I know that you need to leave here in a few minutes, and we have to close this conversation. I like asking guests about what are you reading? What are you watching? What are you listening to? Apparently, you listen to country music, but

Peggy Jean:

Oh, no. I told you I listen to, the only to toddler time right now.

T.J.:

Yeah. Yeah. Yes. That's right. You're you're straight.

Peggy Jean:

I'm reading If I Were A Puppy, if I were a kitty, my tail would be furry. I can quote you almost any, children's book.

T.J.:

So the books the books you're currently reading from, each page is made with very thick cardboard material.

Peggy Jean:

Oh, yes. That has been chewed on. There are pieces of it gone. I'm usually having to fish it out of a baby's mouth and get my finger bitten and, and, talk. I those really are right now most of what I am listening to and reading unfortunately or unfortunately.

Peggy Jean:

There are some good lessons, you know, in all those, in most of the books. Some of those nursery rhymes, I think, were written at strange times and, are a little bit concerning. Go ahead.

T.J.:

Not only are they good books, but they also have illustrations to go along with them, you know, how to how to be kind, how to share.

Peggy Jean:

Oh, yes. Yeah. No. They they are, they are wonderful. I don't get to do as much reading as I would like to do, but what I, I do try to listen to a few things.

Peggy Jean:

When I can, there is the poetry, Padre POTUMA, poetry podcast that I listen to, which I feel like it's really life giving. And when I have time to read, and because it is usually small amounts of time that is not consecutive minutes even together, it's, I usually try to go back to poetry that I, love and helps me to return to myself and to place and to neighbor.

T.J.:

Yeah. What do you look for in poetry? You know, it is it freestyle? Is it what is the prose like?

Peggy Jean:

I usually end up I'm I'm really I really love poetry that is about creation and about nature and about noticing. So Mary Oliver, Wendell Berry, all those kind of typical folks, but then I also really love, good spoken word, that helps me connect people's, personal experience, their own identity, or, kind of questions about who they are with, with history, with lament, and with rejoicing. I don't know if any of that makes sense, but

T.J.:

Well, I would love to have a longer conversation with you, but time of it is of essence. Especially when you have 2 smaller little people who rule your life and your schedule.

Peggy Jean:

They do.

T.J.:

I enjoy getting to know you a bit better, Peggy Jean, and you made me laugh and I appreciate your authenticity and your storytelling ability in your faith journey.

Peggy Jean:

I'm sorry if I carried on too long.

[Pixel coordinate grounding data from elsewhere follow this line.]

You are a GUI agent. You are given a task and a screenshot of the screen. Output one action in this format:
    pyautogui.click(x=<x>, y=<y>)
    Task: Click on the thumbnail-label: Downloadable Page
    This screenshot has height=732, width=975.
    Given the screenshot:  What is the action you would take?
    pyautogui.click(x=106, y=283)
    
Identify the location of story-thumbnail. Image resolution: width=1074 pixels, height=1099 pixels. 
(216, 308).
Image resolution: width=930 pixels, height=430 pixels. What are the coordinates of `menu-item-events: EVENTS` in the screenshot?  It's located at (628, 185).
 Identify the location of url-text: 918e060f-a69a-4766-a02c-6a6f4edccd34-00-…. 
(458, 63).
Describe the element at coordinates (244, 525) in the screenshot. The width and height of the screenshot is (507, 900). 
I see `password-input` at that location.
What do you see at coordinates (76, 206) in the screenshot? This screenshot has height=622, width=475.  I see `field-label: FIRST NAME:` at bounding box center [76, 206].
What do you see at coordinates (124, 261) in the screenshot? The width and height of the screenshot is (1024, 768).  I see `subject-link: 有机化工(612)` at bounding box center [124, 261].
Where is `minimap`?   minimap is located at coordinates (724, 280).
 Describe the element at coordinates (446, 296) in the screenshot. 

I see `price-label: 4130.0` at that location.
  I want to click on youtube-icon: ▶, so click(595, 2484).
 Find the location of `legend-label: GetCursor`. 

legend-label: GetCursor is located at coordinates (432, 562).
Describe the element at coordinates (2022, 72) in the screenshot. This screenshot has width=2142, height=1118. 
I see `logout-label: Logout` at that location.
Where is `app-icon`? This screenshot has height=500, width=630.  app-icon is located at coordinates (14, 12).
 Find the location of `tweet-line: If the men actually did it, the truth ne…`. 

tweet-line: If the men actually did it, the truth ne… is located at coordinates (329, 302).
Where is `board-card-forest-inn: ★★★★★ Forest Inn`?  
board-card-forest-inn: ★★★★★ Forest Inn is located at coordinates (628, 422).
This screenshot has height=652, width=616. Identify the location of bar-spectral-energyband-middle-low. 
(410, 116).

I know I just kind of you asked a question, and then I made it made it into my own questions and just responded how I wanted to.

T.J.:

Well, you did it your way.

Peggy Jean:

Like the reverse of Burger King.

T.J.:

Yeah. Right. Through the spoken word.

Peggy Jean:

Yeah.

T.J.:

Thank you, Peggy Jean.

Peggy Jean:

Thank you so much, TJ. It was, great getting to spend time with you, and I really enjoyed our conversation before we started recording about family and how most my life is basically over now.

T.J.:

No. Just beginning. It just has more people in it now.

Peggy Jean:

Yes.

T.J.:

Thank you for listening to this faith conversation of Cumberland Road. To support this podcast, subscribe, follow, and share with others. There are over 100 guests to listen to and more to come. And now let me leave you with a Mary Oliver poem entitled What is the Greatest Gift? What is the greatest gift? Could it be the world itself, the oceans, the meadowlark, the patience of the trees in the wind? Could it be love with its sweet clamor of passion? Something else, something else entirely holds me enthralled. That you have a life that I wonder about more than I wonder about my own, that you have a life courteous, intelligent, that I wonder about more than I wonder about my own, that you have a soul, your own, no one else's, that I wonder about more than I wonder about my own. So that I find my soul clapping its hands for yours more than my own.